Your assignment: Check every line below for the string "computer". Copy the ones that have it.

(Records from a data source)
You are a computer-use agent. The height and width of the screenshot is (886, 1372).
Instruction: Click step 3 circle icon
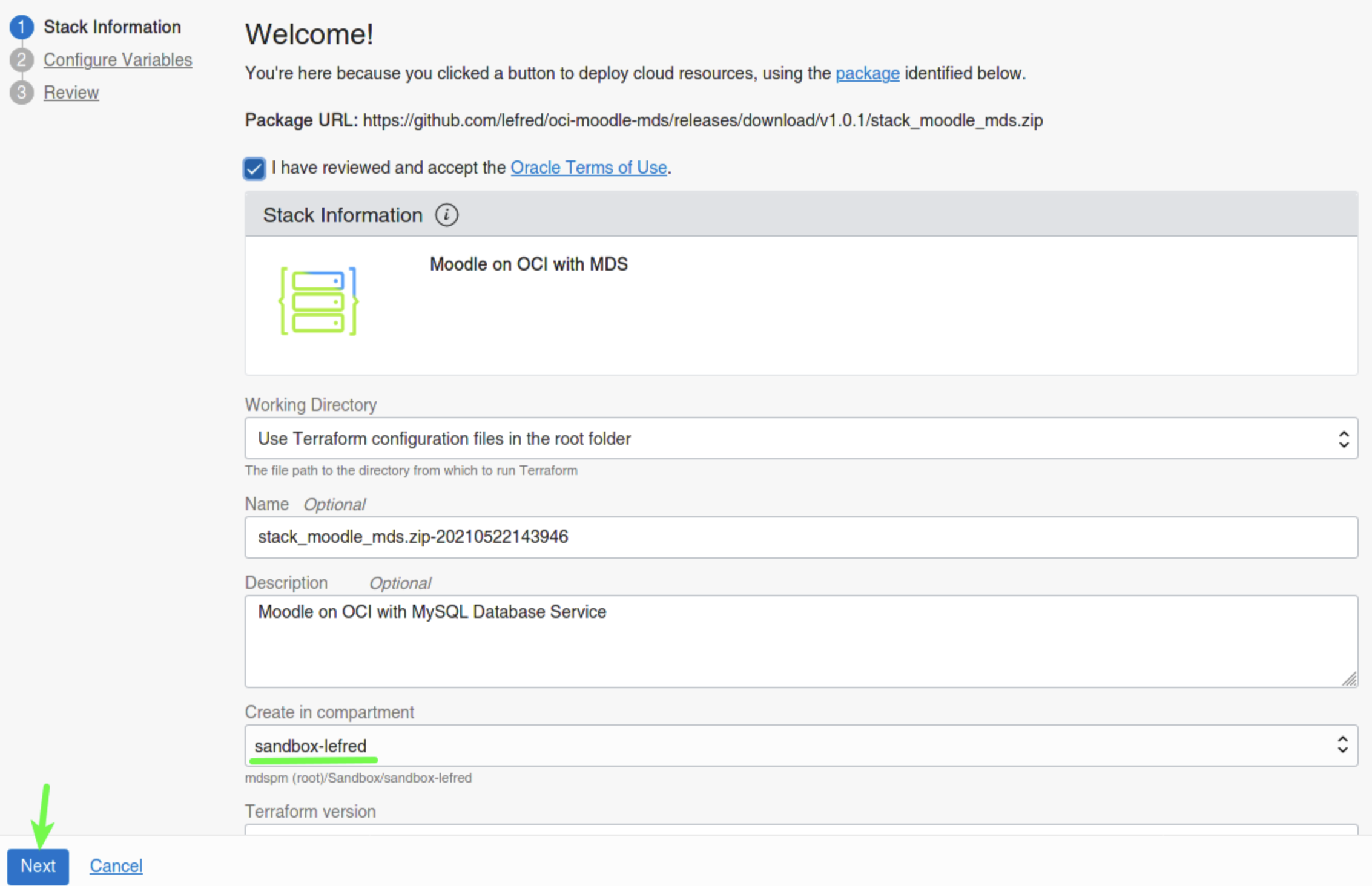[22, 93]
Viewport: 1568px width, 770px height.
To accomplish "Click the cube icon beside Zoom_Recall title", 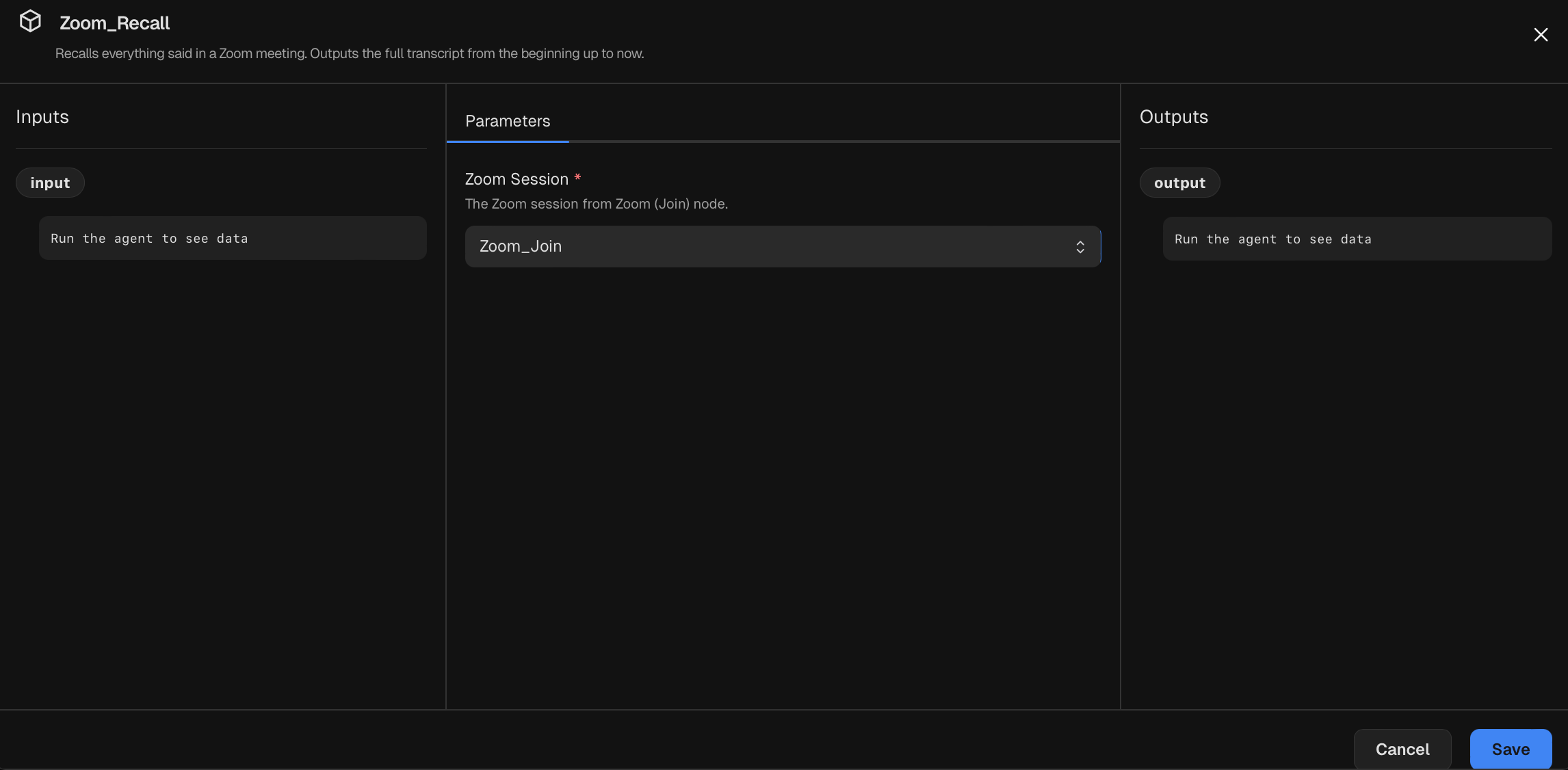I will pos(30,21).
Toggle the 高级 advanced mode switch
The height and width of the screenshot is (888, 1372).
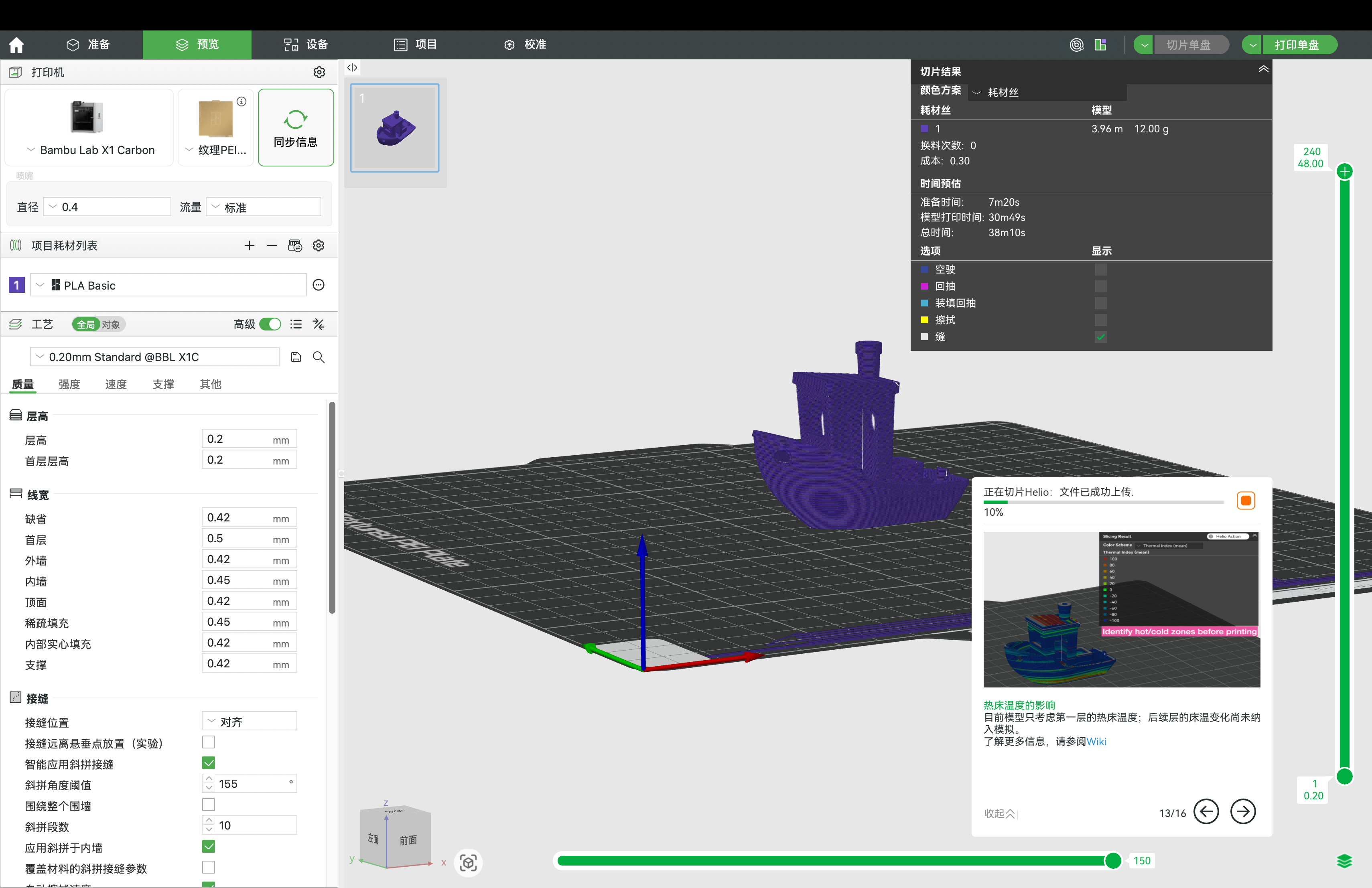(270, 324)
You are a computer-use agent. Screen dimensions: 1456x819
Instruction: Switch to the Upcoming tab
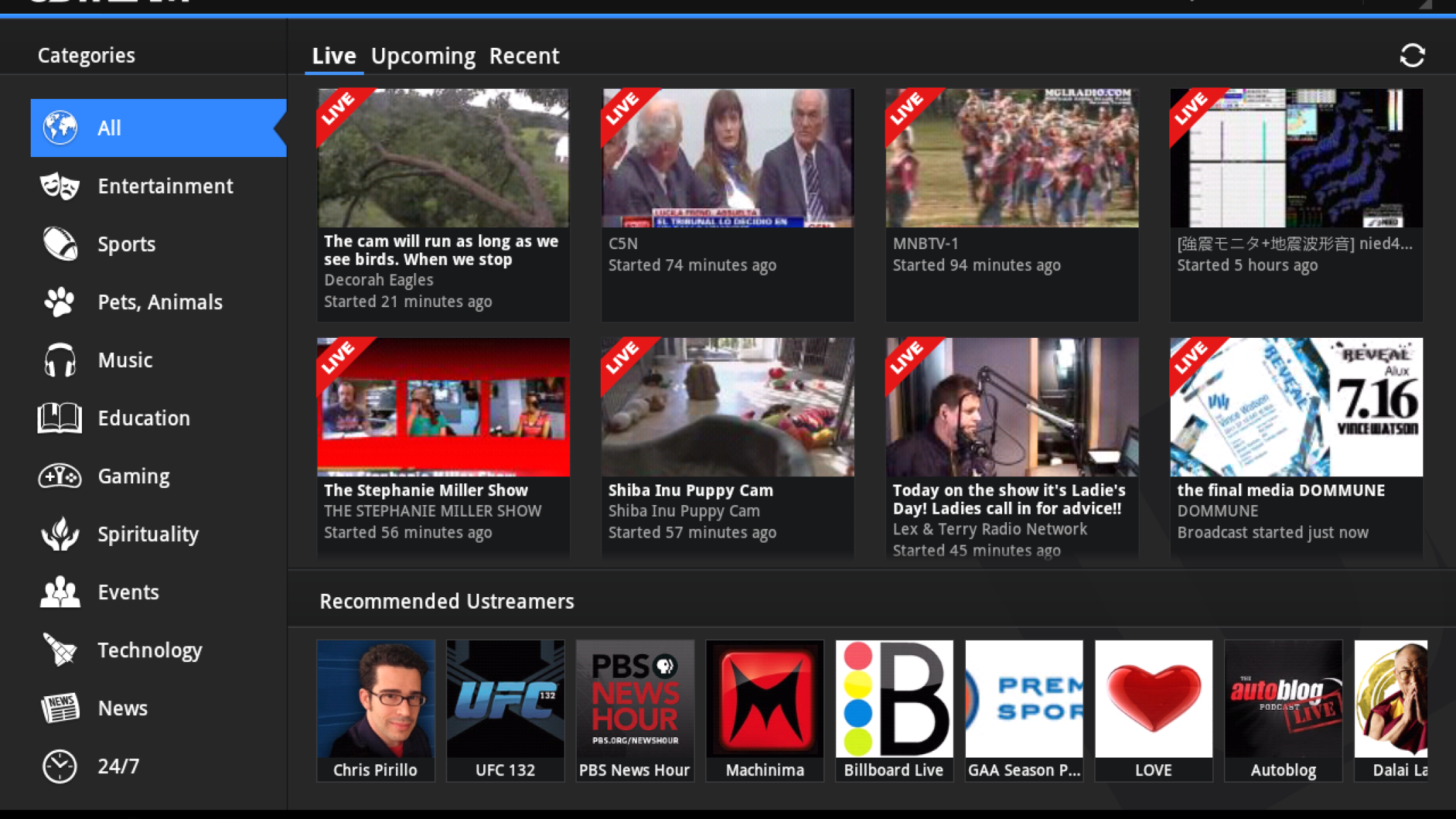423,56
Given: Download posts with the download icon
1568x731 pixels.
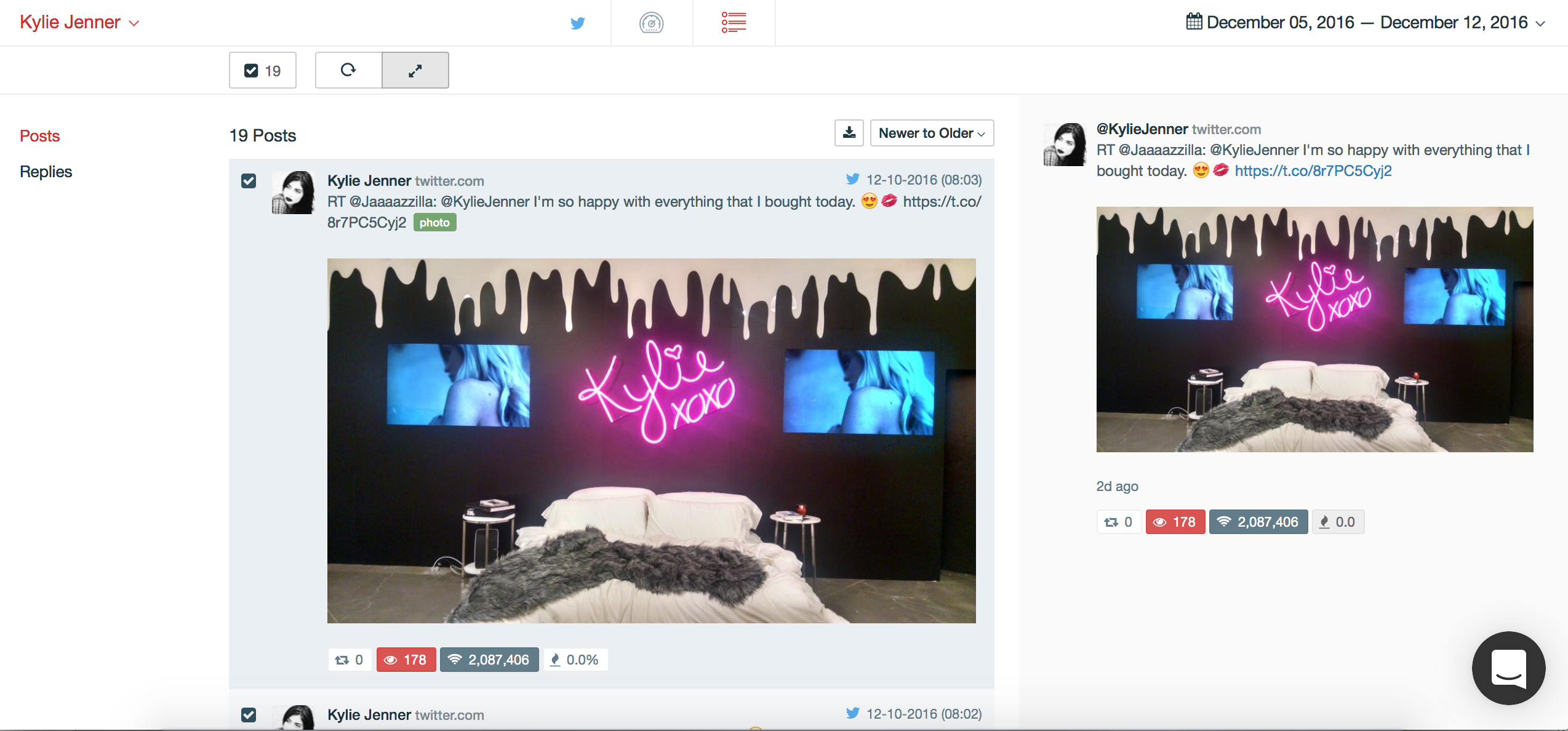Looking at the screenshot, I should [849, 133].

Result:
You are a computer-use agent. The height and width of the screenshot is (886, 1372).
You are a computer-use agent. Screen dimensions: 1456x819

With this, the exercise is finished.